I might also have asked: What does it matter if I choose to show up at a rally to advocate for clean energy and end to coal burning? I will be one of thousands who may make no difference to the political process, at least that's what the pessimist in me used to want to say.
But then I learned that the first question is not whether or not I can make a difference. The first question is whether I want to be the kind of person who tries. And that's where the power lies: if I don't believe I make a difference then I won't even try and I can't. But I do believe I can. And trying has taught me that we all make a difference.
We all make a difference. This is our world and our life.

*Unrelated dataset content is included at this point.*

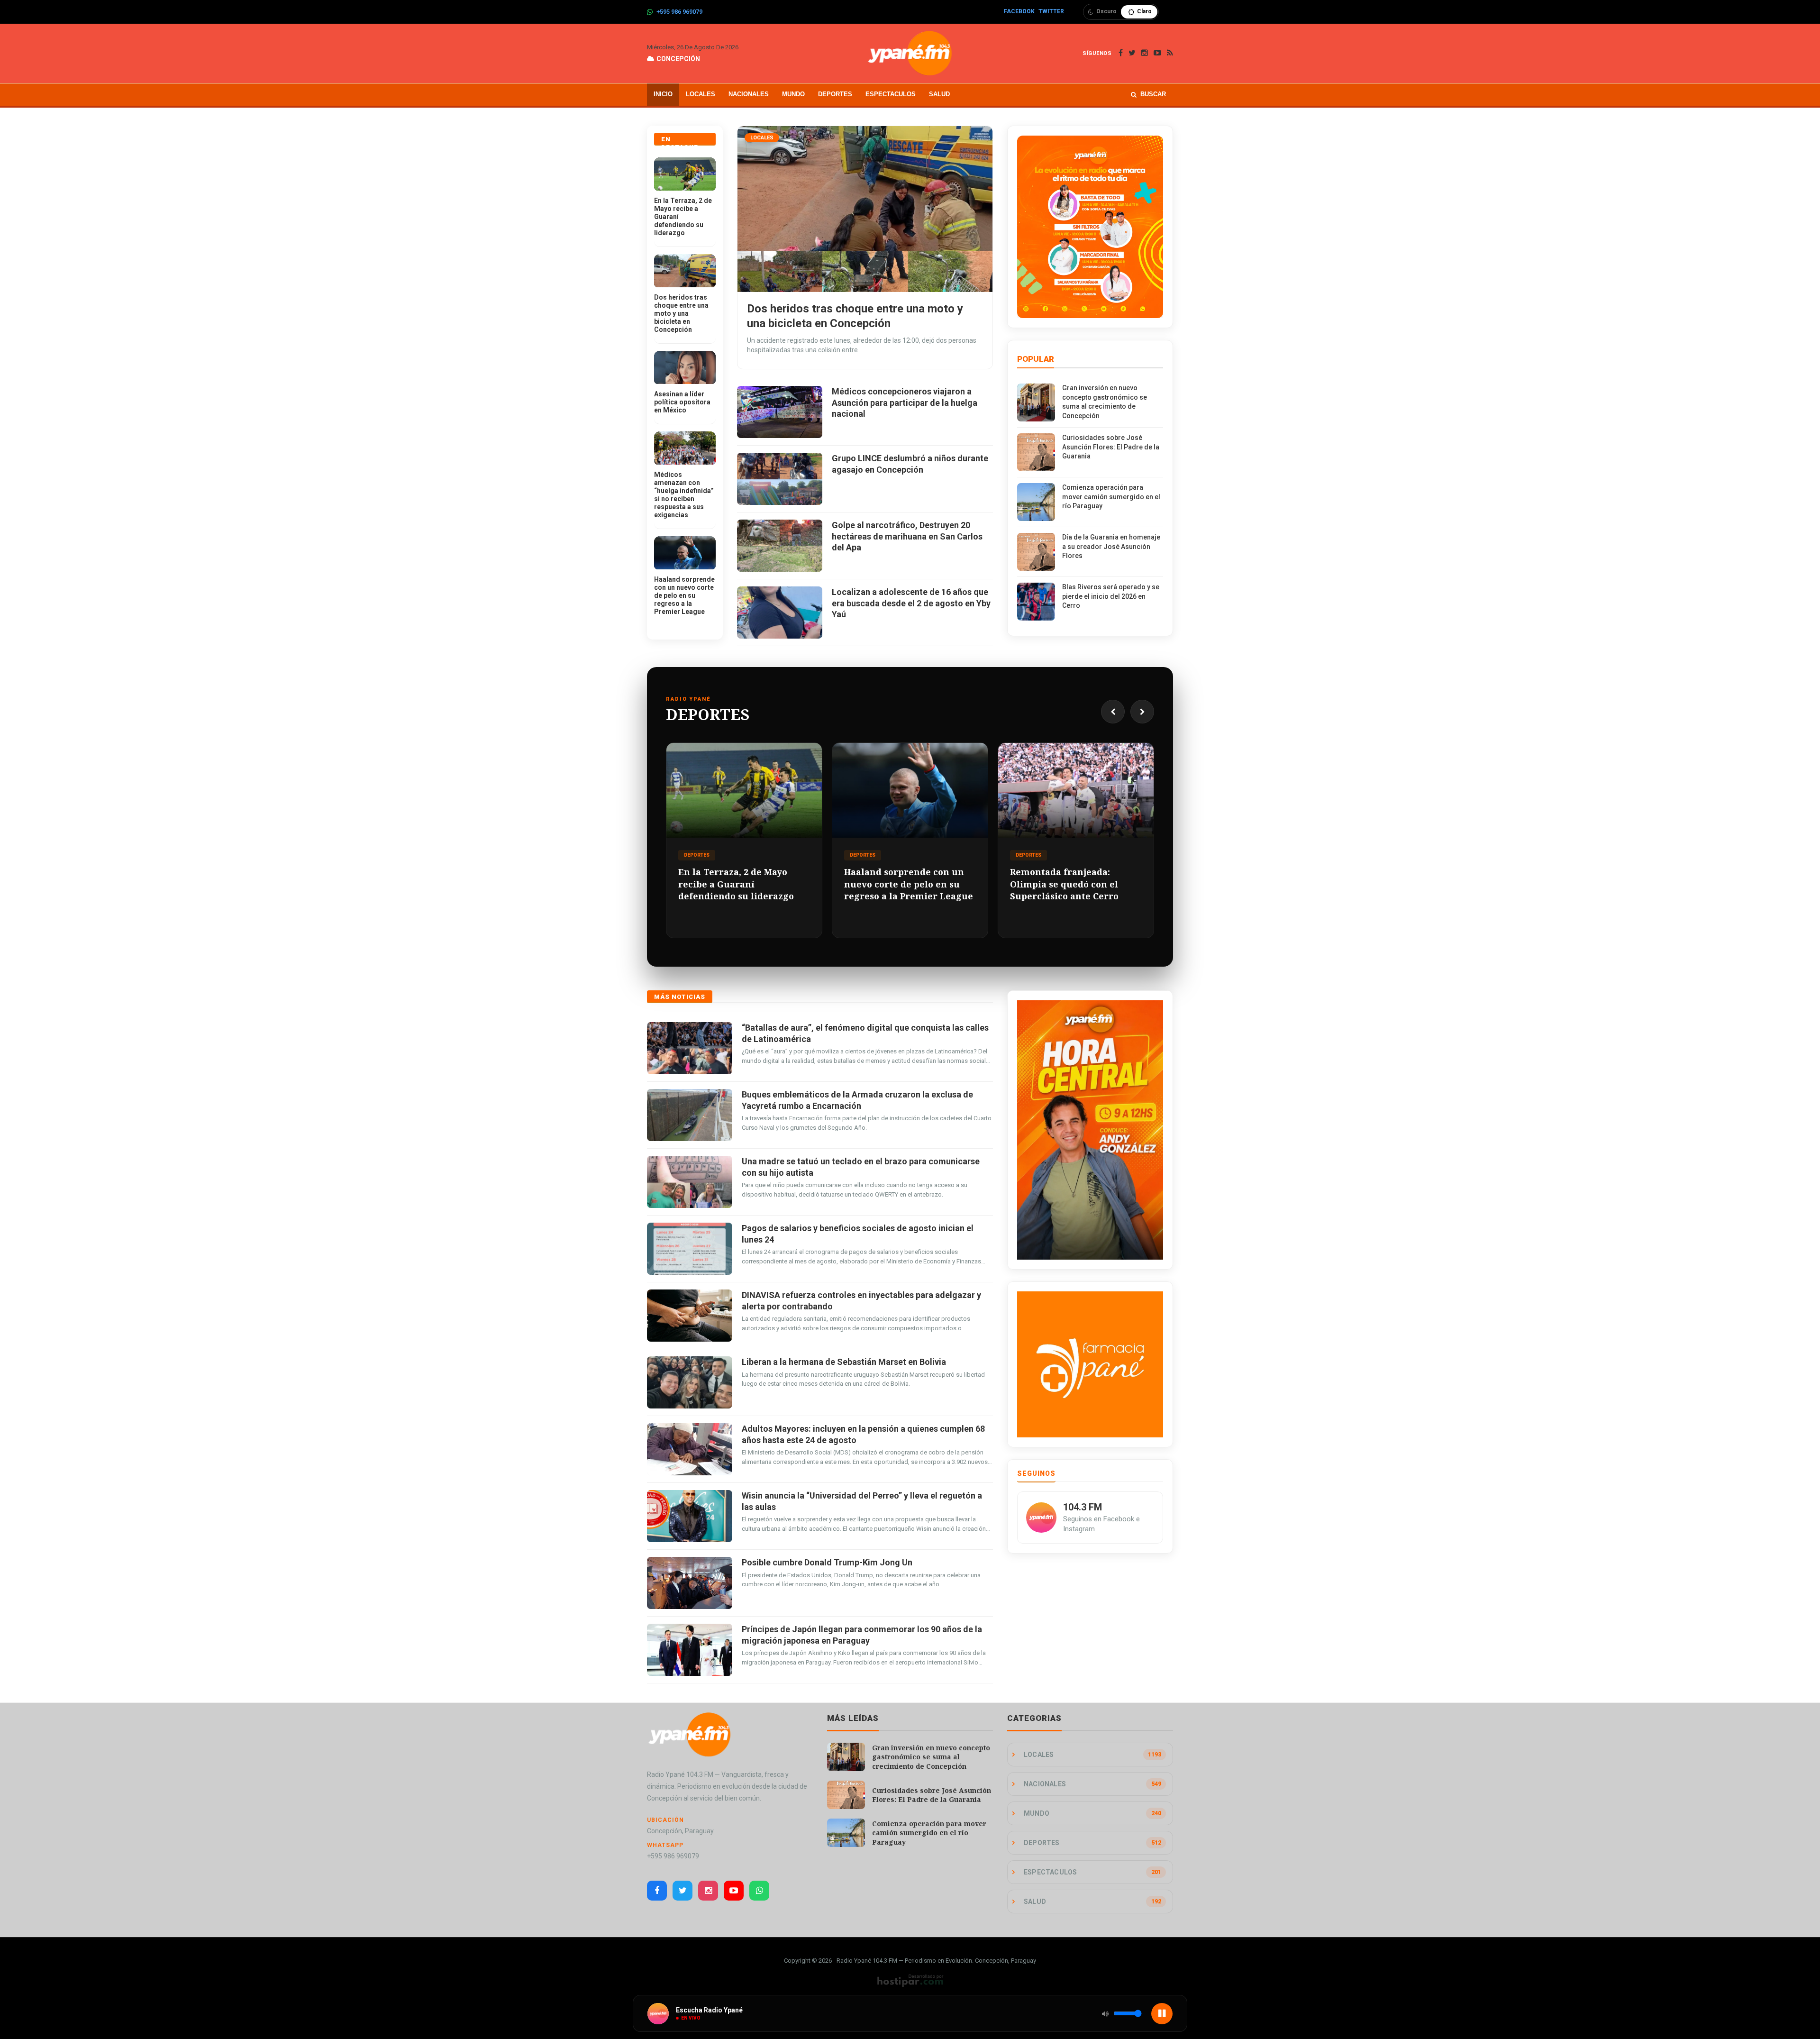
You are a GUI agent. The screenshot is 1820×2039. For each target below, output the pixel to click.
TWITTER (1051, 11)
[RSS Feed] (1170, 53)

We just have to live as though that is true to make it true.
That's why, on Monday, I joined thousands of others at the Capitol Climate Action, a protest against a coal-burning planet in the middle of DC. It's a symbol--a coal-burning plant that powers the United States Capitol at a time when we need to move away from coal rapidly.
And it's not just about climate. The local city councilor stood up and told us that 14 percent of the area's children suffer from asthma, thanks partly to the power plant.
So I stood in the freezing cold, in the snow, with leaky shoes, and felt proud of the bunch of other people who had shown up because they wanted to be the type of people who try. When thousands of people care enough to take the time and stand in the cold, doesn't that make a difference to you?